REPUBLIKA.CO.ID, LONDON -- Pemerintah Inggris turut mengomentari diterbitkannya Undang-Undang Negara Bangsa Yahudi oleh parlemen Israel (Knesset). Menurut Inggris, UU itu berpotensi menggagalkan janji Israel untuk menciptakan kesetaraan di Timur Tengah.

"Komitmen panjang Israel untuk kesetaraan bagi semua warganya adalah salah satu kekuatan besar sebagai sesama demokrasi. Sebagai teman dari Israel, kami prihatin dengan rancangan undang-undang baru itu dapat merusak komitmen tersebut," kata juru bicara Kantor Luar Negeri dan Persemakmuran Inggris seperti dikutip laman Anadolu Agency, Senin (23/7).
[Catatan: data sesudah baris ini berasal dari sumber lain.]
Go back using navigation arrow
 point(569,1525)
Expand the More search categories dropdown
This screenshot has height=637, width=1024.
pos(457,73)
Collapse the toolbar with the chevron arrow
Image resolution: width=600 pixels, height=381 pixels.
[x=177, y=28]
Ia memang enggan namanya dipublikasikan karena keterbatasan kapasitas untuk memberi keterangan kepada media. UU Jewish Nation State atau Negara Bangsa Yahudi diloloskan Knesset pada Kamis (19/7).

Dengan diloloskannya UU tersebut, Israel memproklamirkan diri sebagai negara atau tanah air bangsa Yahudi. UU itu mengklaim seluruh Yerusalem sebagai ibu kota Israel. Selain itu, UU tersebut turut mencabut status bahasa Arab sebagai bahasa resmi. Dengan demikian hanya terdapat bahasa Ibrani dan bahasa resmi negara.
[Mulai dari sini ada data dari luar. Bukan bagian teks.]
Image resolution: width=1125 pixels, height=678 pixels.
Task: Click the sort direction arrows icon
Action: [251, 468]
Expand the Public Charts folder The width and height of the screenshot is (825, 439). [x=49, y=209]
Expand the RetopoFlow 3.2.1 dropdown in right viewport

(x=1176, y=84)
UU tersebut diyakini akan mendorong Israel untuk terus memperluas proyek permukiman Yahudi di wilayah-wilayah pendudukan Palestina walaupun telah dinyatakan ilegal di bawah hukum internasional. Di sisi lain, UU itu juga dikhawatirkan akan semakin memarginalkan masyarakat Palestina berkewarganegaraan Israel yang mencapai 1,8 juta orang atau sekitar 20 persen dari total populasi masyarakat Israel.

Negara-negara Arab telah merespons penerbitan UU tersebut. Pemerintah Mesir secara tegas menolak UU itu. Kairo menilai UU Negara Bangsa Yahudi merusak peluang bagi proses perdamaian Timur Tengah.

"Republik Arab Mesir mengumumkan penolakannya terhadap UU negara bangsa untuk orang-orang Yahudi yang disahkan Knesset karena konsekuensi yang menyucikan konsep pendudukan dan segregasi rasial," kata Kementerian Luar Negeri Mesir dalam sebuah pernyataan pada Sabtu (21/7).

Mesir menilai, UU itu juga mengancam rencana perdamaian Timur Tengah. "Ini merongrong peluang untuk mencapai perdamaian dan mencapai solusi yang adil serta komprehensif untuk masalah Palestina," kata Kementerian Luar Negeri Mesir.

Sementara itu Pemerintah Turki menilai UU Negara Bangsa Yahudi merupakan upaya Israel melegalkan pendudukannya atas Palestina. "Dengan dukungan penuh dari pemerintahan Trump, pemerintah (Perdana Menteri Israel Benjamin) Netanyahu tanpa malu berusaha melegalkan pendudukan dan memusuhi seluruh dunia Muslim," kata juru bicara Presiden Turki Recep Tayyip Erdogan, Ibrahim Kalin.

Selain rasis, Kalin menilai UU tersebut akan mengubur konsep solusi dua negara antara Israel dan Palestina. "Ini adalah paku terakhir dalam peti mati solusi dua negara," ujarnya.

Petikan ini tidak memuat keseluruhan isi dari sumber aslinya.